Regeneration (John 3:1-8). This is what God must do in sinners to enable them to believe. The Bible is absolutely clear that one’s regeneration must precede their expression of faith. In other words, God changes the sinful human heart, sets it free from bondage to sin, and enables it to believe that Jesus is indeed the way, the truth, and the life.

Regeneration, like the entire work of salvation, is a unilateral work of grace. The reality of regeneration urges us to call sinners to repentance and faith while resting in the work of God, who alone opens blind eyes and unstops deaf ears. It removes the pressure from us and frees us to boldly share the gospel while knowing that the results are in the hands of a sovereign God.
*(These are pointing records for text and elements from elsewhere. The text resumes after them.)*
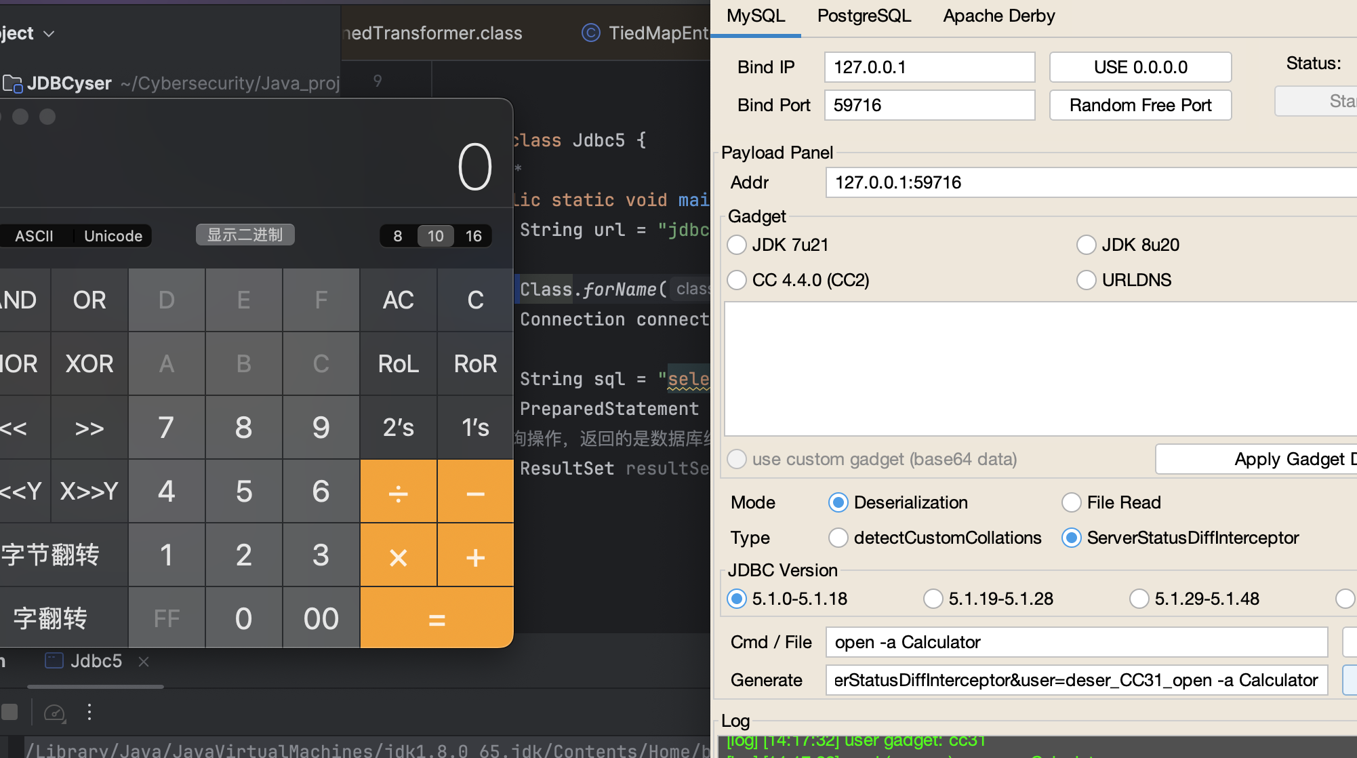Click the TiedMapEntry class file icon
Screen dimensions: 1357x758
pos(590,33)
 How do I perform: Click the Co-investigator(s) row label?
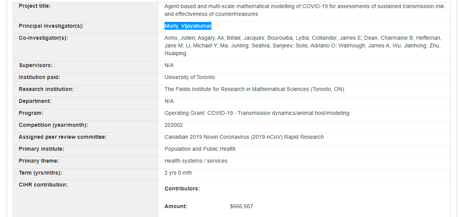click(x=43, y=38)
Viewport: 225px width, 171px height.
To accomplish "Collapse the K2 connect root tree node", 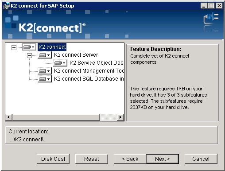I will (14, 47).
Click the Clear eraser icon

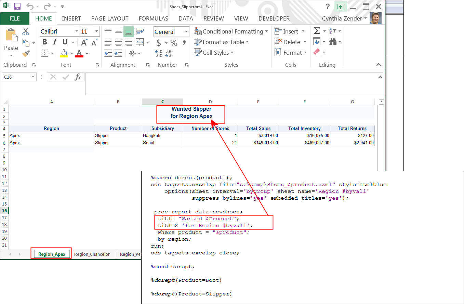pos(317,52)
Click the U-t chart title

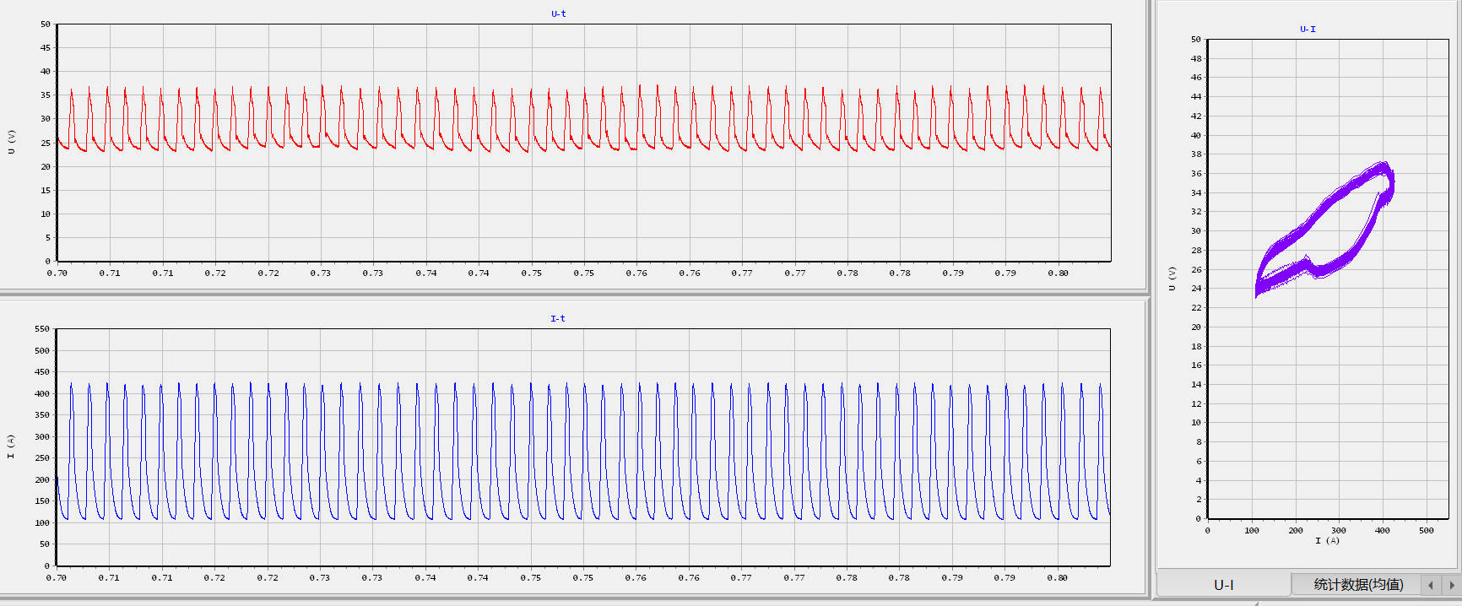click(x=558, y=14)
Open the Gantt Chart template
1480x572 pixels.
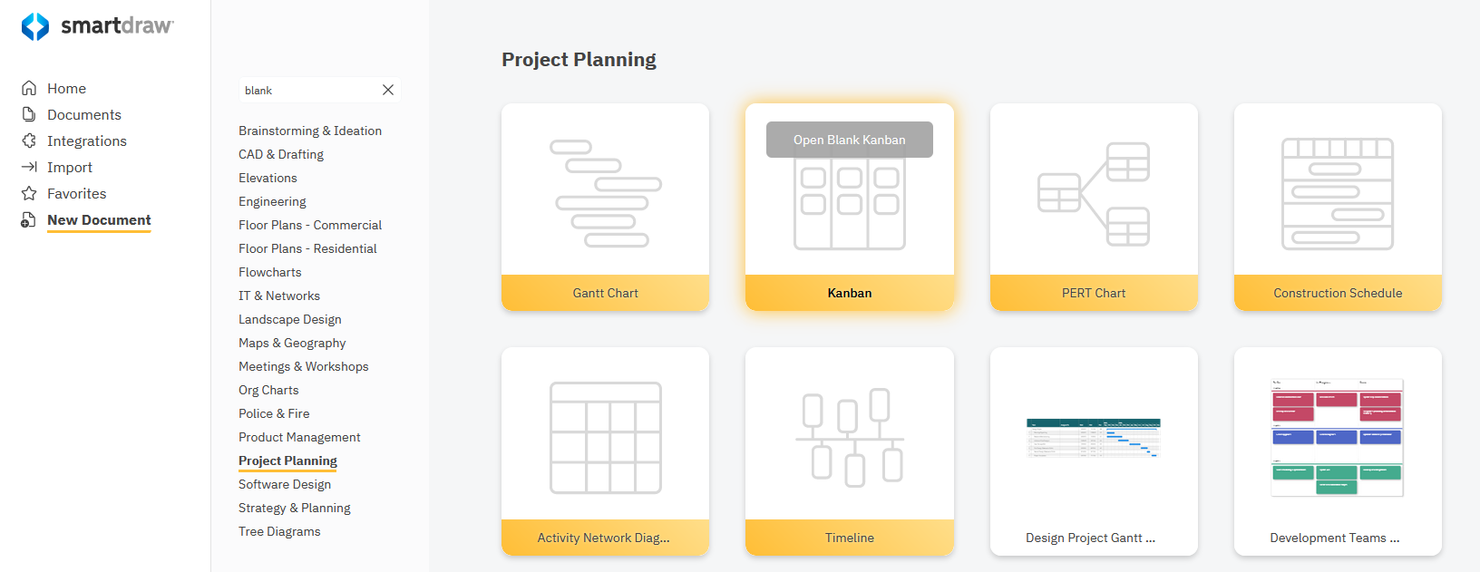tap(605, 207)
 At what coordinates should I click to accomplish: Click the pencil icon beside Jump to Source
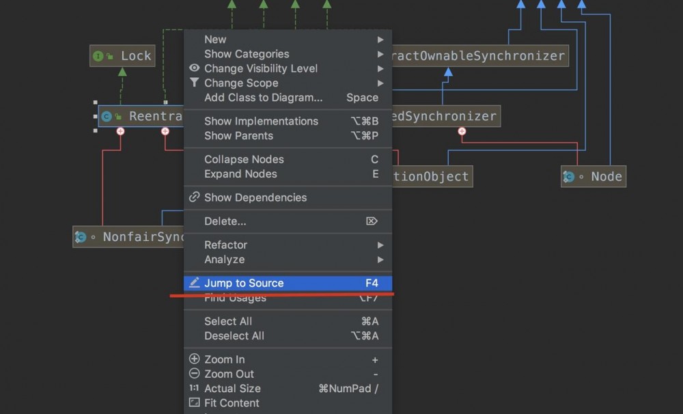pos(195,283)
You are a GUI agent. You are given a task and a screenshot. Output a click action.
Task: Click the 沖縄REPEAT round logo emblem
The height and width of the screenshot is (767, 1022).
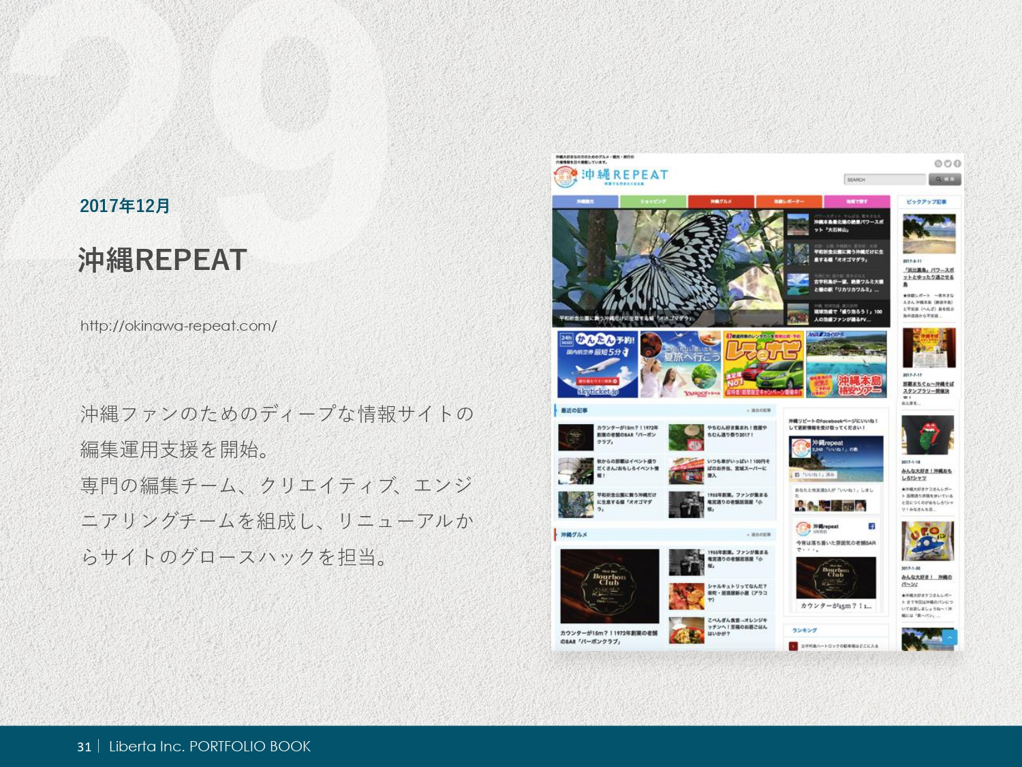click(x=566, y=176)
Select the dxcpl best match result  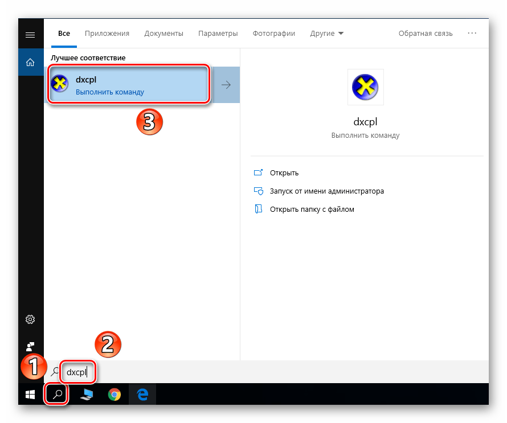tap(128, 85)
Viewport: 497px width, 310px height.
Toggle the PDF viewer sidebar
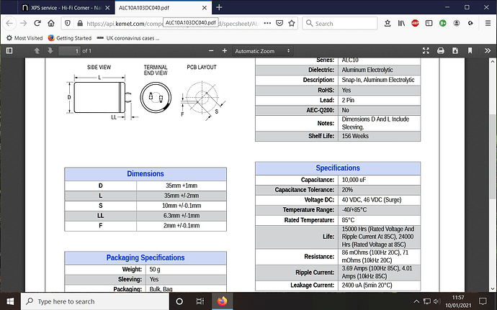11,51
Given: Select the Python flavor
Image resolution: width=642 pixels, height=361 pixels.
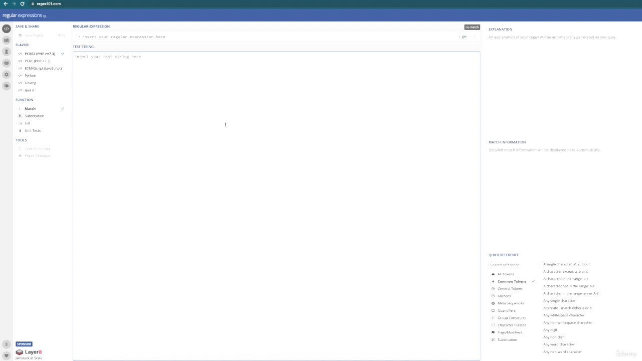Looking at the screenshot, I should (30, 76).
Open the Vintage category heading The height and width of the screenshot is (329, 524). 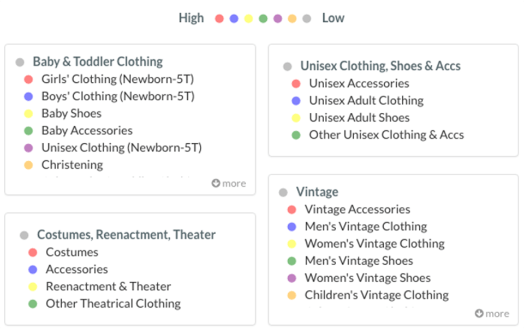point(317,192)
Once we understand the biblical understanding of regeneration, we may call on sinners to repent and be reconciled to God while leaving the results to Him. In effect, we share the gospel with our lips and with our lives and leave the results to the Holy Spirit.

God delights to display the glory of His grace and the wonders of His love, to and through those the world considers worthless.